TASK DESCRIPTION: In the listing, find every line that has the string "computer" and copy it.

DATASET CONTENT:
=== Section Start ===

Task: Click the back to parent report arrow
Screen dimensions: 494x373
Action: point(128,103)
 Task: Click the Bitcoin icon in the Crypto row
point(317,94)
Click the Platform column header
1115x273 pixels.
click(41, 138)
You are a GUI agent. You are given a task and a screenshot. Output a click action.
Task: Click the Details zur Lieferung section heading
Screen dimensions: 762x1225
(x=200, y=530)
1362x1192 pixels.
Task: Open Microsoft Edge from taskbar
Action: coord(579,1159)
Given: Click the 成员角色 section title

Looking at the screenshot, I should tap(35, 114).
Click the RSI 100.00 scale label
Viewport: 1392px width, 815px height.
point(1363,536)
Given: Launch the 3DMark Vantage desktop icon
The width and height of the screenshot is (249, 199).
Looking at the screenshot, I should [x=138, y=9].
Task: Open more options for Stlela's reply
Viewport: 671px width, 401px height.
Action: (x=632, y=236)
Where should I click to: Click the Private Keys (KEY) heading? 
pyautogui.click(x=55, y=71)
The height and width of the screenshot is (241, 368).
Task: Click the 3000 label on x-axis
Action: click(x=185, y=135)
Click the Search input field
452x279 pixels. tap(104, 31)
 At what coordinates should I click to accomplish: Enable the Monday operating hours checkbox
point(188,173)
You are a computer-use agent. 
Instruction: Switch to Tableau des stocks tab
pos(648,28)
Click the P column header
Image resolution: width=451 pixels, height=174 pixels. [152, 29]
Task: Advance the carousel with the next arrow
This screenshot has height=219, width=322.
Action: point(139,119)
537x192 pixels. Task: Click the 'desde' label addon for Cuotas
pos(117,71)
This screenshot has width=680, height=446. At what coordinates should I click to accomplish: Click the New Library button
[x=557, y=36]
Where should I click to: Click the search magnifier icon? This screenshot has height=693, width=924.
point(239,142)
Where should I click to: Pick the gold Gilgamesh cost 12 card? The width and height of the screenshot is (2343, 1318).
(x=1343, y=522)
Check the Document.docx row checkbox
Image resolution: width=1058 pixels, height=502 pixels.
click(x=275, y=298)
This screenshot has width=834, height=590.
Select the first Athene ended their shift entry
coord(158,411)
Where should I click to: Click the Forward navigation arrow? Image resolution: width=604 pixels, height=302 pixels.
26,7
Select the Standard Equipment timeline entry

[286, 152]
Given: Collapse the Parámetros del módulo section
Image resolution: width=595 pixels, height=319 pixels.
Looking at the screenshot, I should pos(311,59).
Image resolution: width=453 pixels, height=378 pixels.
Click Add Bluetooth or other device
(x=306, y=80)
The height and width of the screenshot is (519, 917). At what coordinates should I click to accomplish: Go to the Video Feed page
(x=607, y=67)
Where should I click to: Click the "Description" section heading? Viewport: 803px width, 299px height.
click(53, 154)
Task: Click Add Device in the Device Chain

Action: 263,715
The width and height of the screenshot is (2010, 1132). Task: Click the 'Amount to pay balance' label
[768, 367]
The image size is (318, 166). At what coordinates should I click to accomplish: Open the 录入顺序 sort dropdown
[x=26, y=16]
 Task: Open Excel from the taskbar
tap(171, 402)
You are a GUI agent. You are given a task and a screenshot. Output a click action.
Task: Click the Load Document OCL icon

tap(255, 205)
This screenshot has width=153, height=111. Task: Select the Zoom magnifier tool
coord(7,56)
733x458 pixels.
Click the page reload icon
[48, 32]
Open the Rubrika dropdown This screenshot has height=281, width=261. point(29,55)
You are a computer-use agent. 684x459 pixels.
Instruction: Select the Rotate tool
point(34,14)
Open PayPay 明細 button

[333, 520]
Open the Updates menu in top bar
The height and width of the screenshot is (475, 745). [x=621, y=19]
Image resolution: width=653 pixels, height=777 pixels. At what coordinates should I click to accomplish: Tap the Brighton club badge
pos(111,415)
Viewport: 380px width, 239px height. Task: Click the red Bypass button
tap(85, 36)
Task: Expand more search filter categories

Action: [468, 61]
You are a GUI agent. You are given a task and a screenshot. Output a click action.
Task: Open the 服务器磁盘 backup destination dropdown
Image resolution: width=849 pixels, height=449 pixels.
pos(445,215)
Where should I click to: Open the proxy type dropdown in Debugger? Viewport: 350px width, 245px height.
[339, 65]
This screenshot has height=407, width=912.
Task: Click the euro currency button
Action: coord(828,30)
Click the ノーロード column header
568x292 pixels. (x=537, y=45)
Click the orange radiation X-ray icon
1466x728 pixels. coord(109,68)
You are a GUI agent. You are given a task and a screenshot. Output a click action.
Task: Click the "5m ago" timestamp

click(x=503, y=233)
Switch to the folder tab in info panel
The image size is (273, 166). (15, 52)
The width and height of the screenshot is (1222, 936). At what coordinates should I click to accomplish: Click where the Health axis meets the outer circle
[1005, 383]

=== Section End ===

RESPONSE TO THE TASK:
You are a computer-use agent. 
You are a computer-use agent. 684x459 pixels.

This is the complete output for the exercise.